Try it:
Lines containing the word "dropdown" are to be copied from the data below.

Stored data entries:
——

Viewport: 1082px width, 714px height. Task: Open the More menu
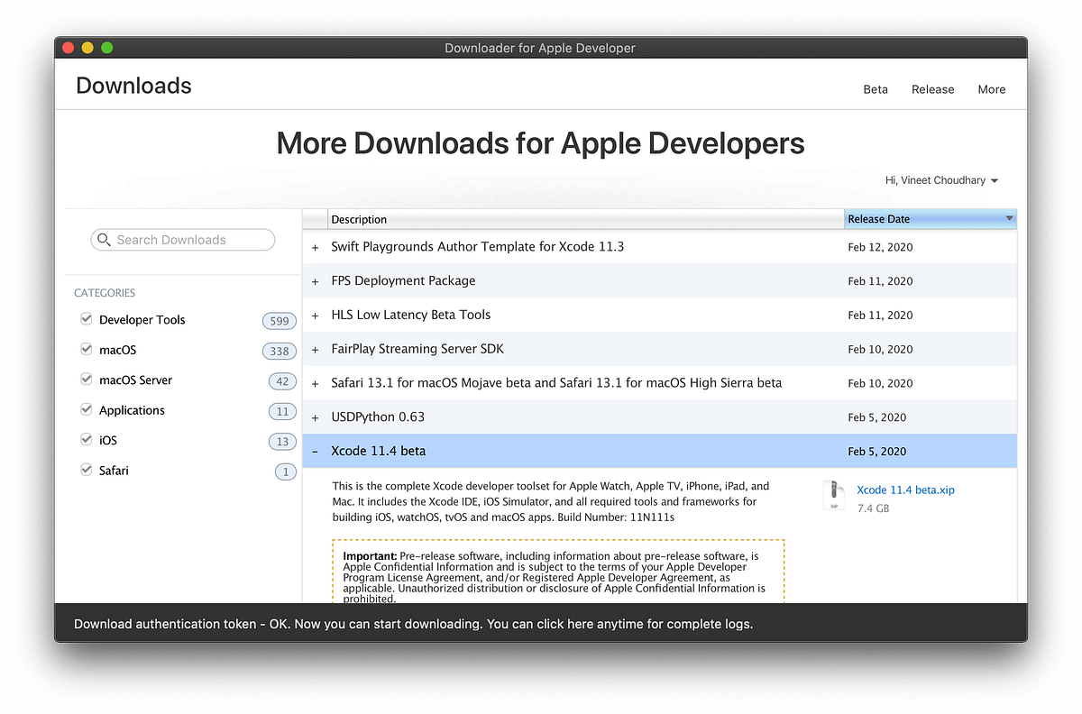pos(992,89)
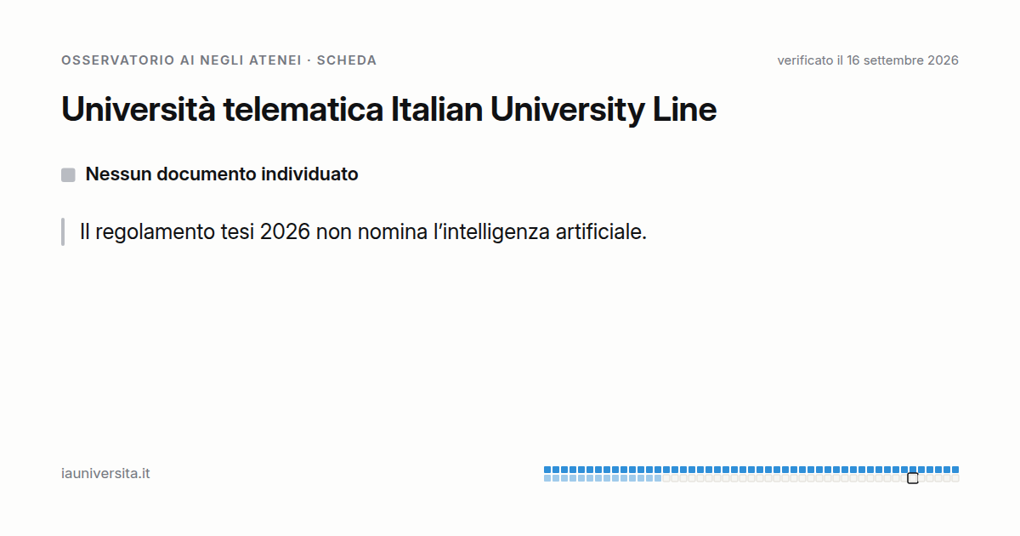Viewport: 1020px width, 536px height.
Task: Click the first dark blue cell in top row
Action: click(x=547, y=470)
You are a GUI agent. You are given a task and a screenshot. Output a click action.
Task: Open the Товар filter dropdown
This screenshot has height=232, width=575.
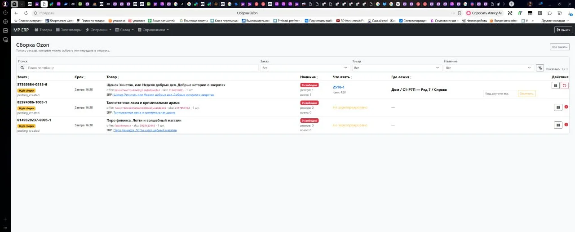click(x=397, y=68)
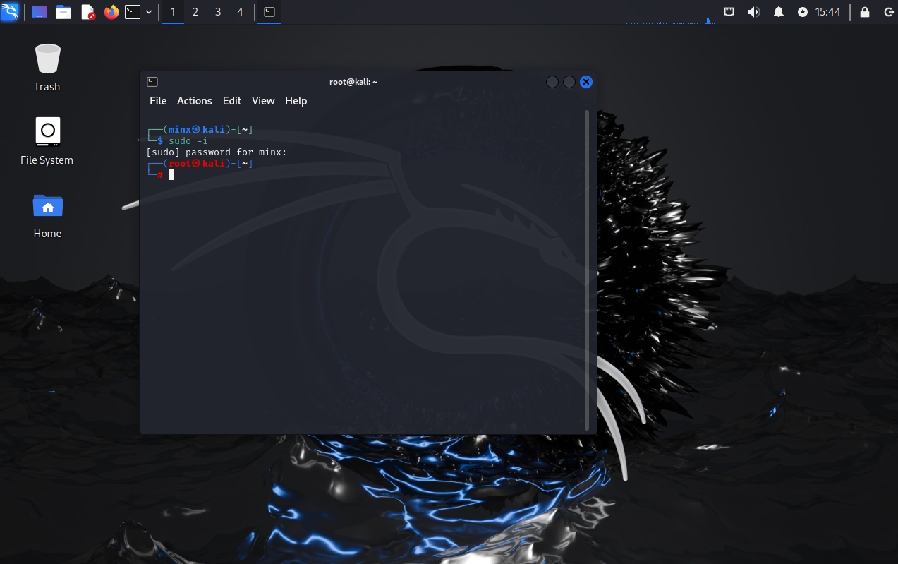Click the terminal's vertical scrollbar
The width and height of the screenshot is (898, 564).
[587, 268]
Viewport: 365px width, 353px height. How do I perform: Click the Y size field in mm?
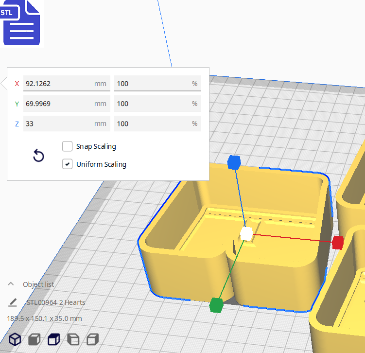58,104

——

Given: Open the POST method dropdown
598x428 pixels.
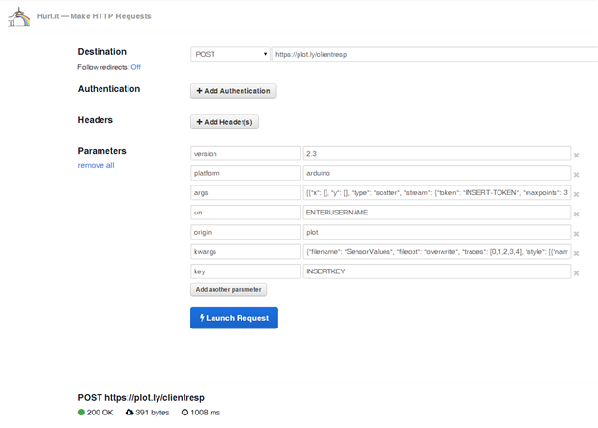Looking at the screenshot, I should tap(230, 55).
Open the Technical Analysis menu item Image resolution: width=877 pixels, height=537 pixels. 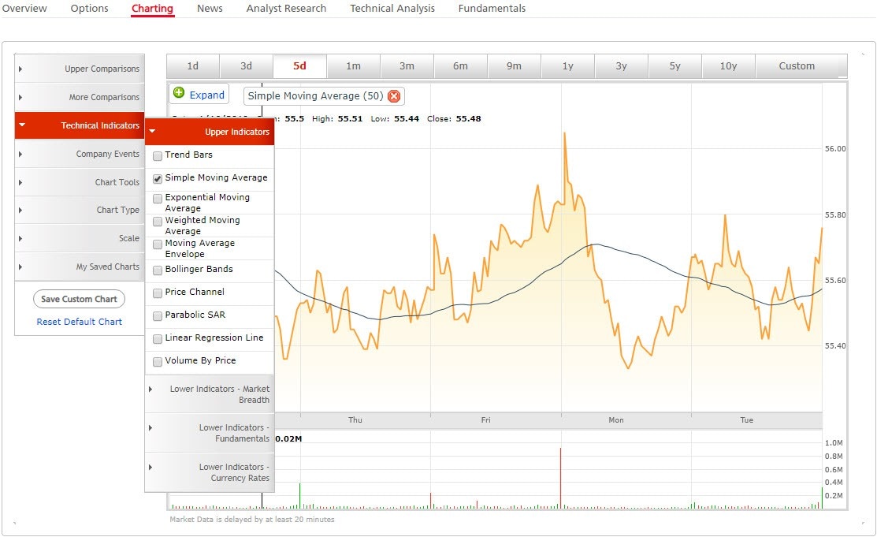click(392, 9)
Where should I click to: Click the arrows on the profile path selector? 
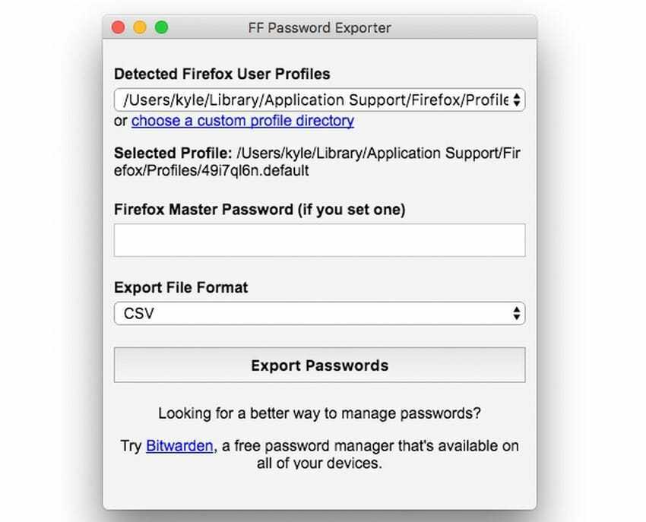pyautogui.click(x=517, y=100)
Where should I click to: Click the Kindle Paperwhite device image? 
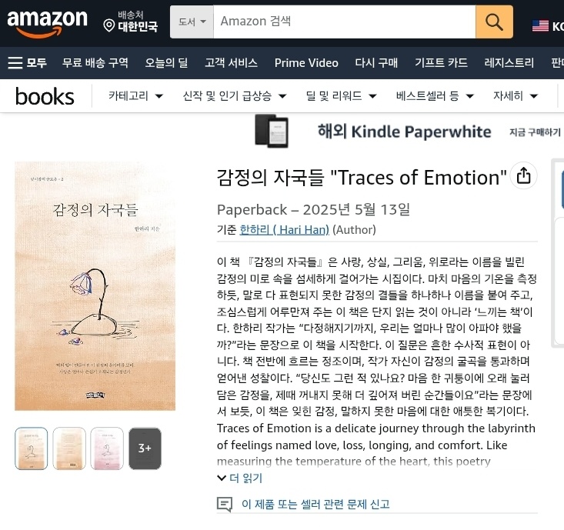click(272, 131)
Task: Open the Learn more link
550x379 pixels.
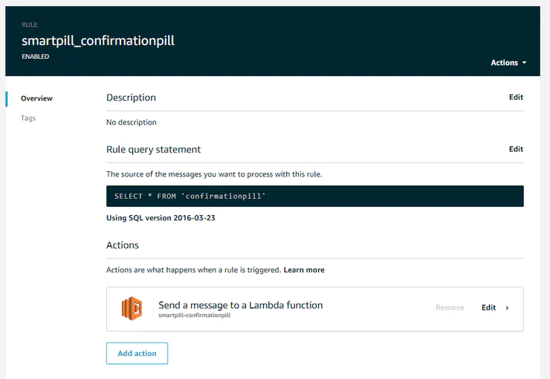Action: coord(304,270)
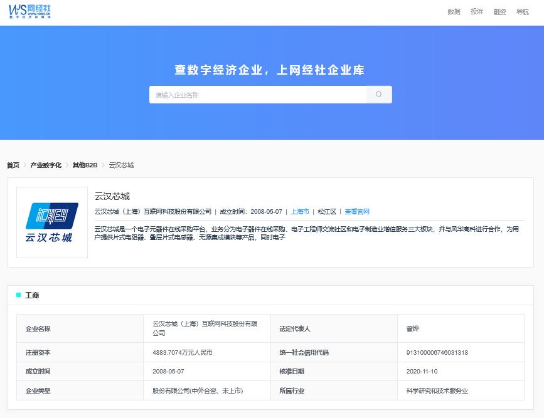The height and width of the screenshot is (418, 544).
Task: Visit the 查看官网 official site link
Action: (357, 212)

——

Result:
Task: Open the Товар filter dropdown
Given: Open the POST method dropdown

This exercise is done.